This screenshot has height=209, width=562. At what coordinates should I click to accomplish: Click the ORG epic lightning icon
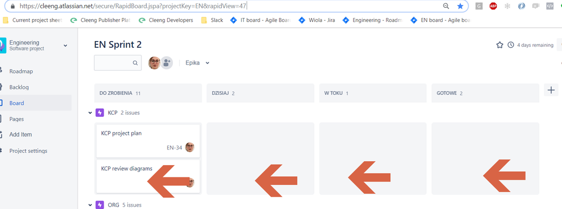[100, 205]
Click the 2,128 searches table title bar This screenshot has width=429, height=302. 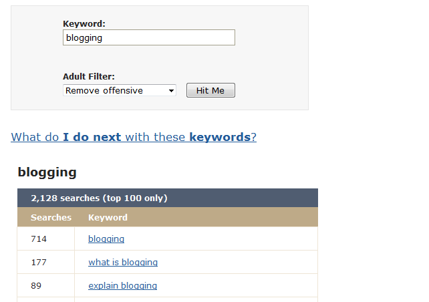pyautogui.click(x=168, y=198)
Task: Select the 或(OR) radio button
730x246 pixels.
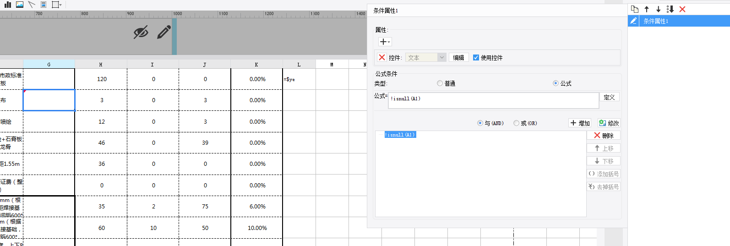Action: 516,123
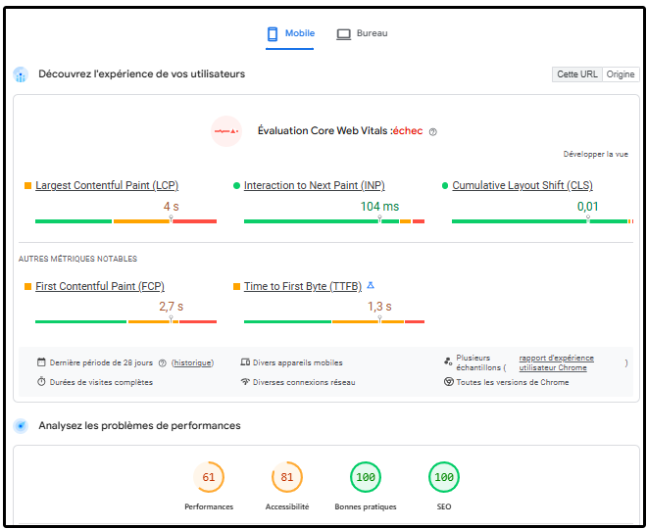Viewport: 647px width, 529px height.
Task: Click the experimental flask icon beside TTFB
Action: tap(371, 286)
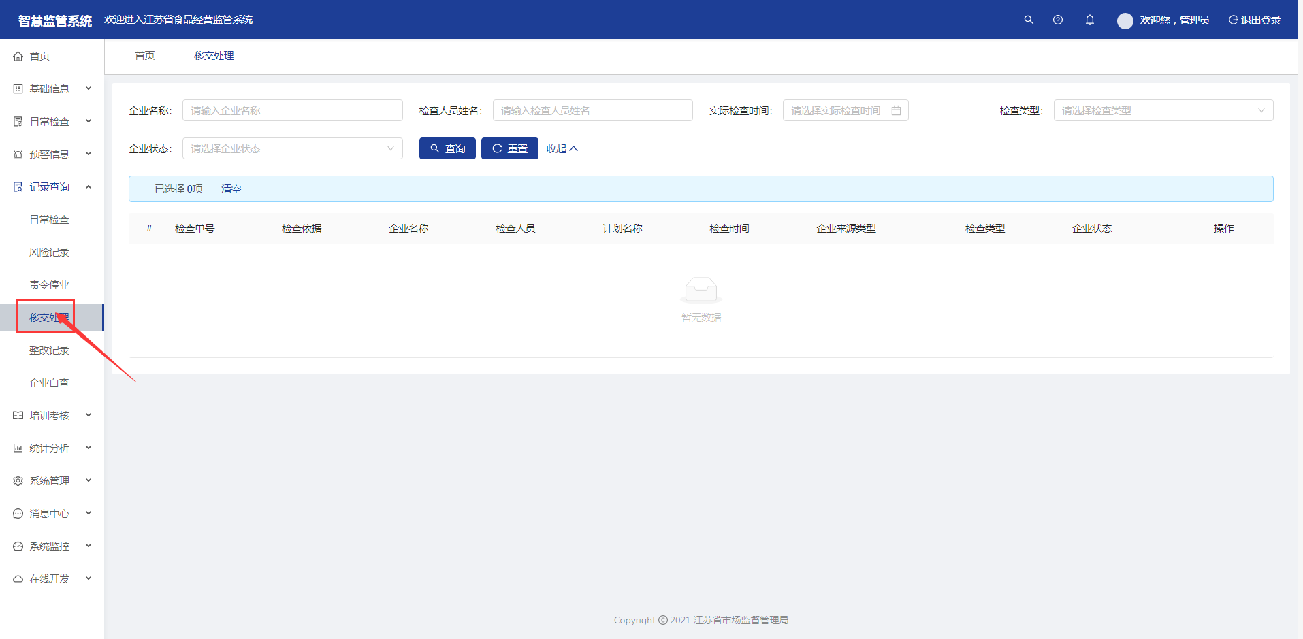This screenshot has height=639, width=1303.
Task: Switch to the 首页 tab
Action: click(x=144, y=56)
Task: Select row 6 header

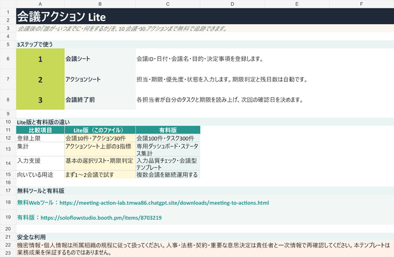Action: pos(8,59)
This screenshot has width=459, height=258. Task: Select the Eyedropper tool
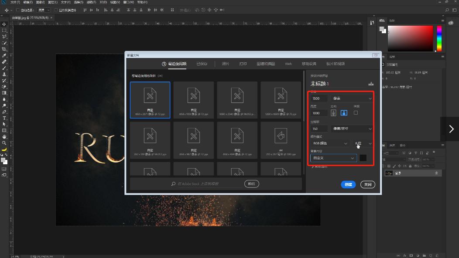(x=4, y=55)
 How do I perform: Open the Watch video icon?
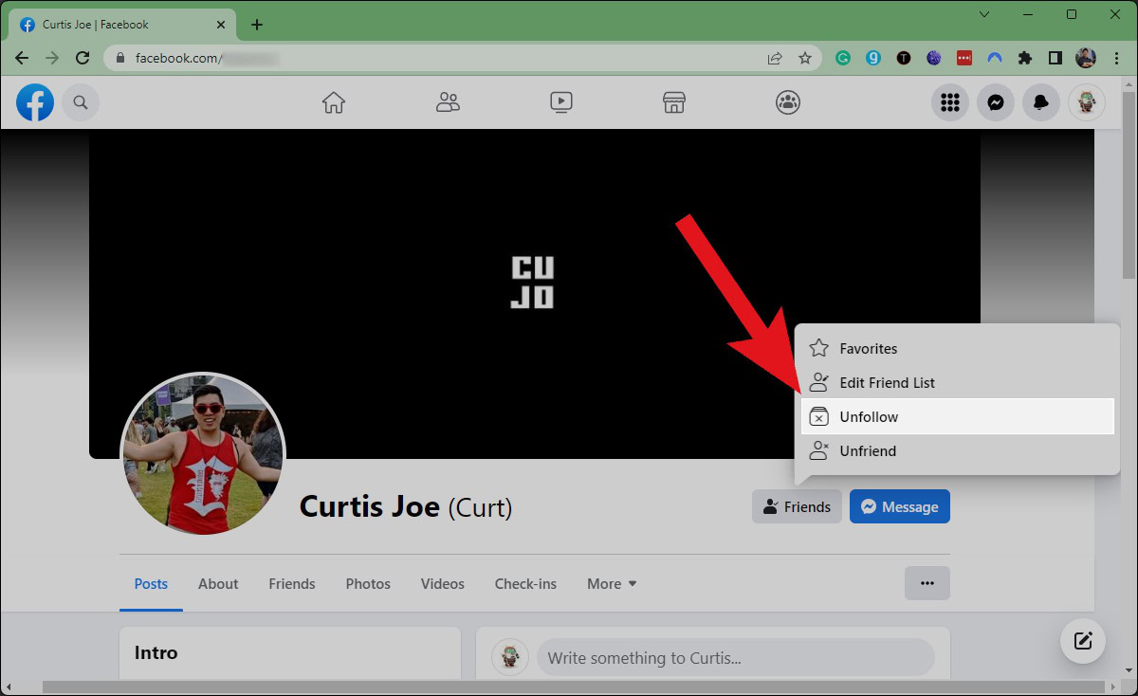pos(560,102)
^^^^
:: THE TASK ::
From the material above, write out exactly the lines from the line with "This screenshot has width=459, height=258." through the closing line, inclusive, and no pictures.

:: EXPECTED ANSWER ::
This screenshot has width=459, height=258. Task: Select the Eyedropper tool
(x=4, y=55)
 How do I perform: Open the Watch video icon?
pos(560,102)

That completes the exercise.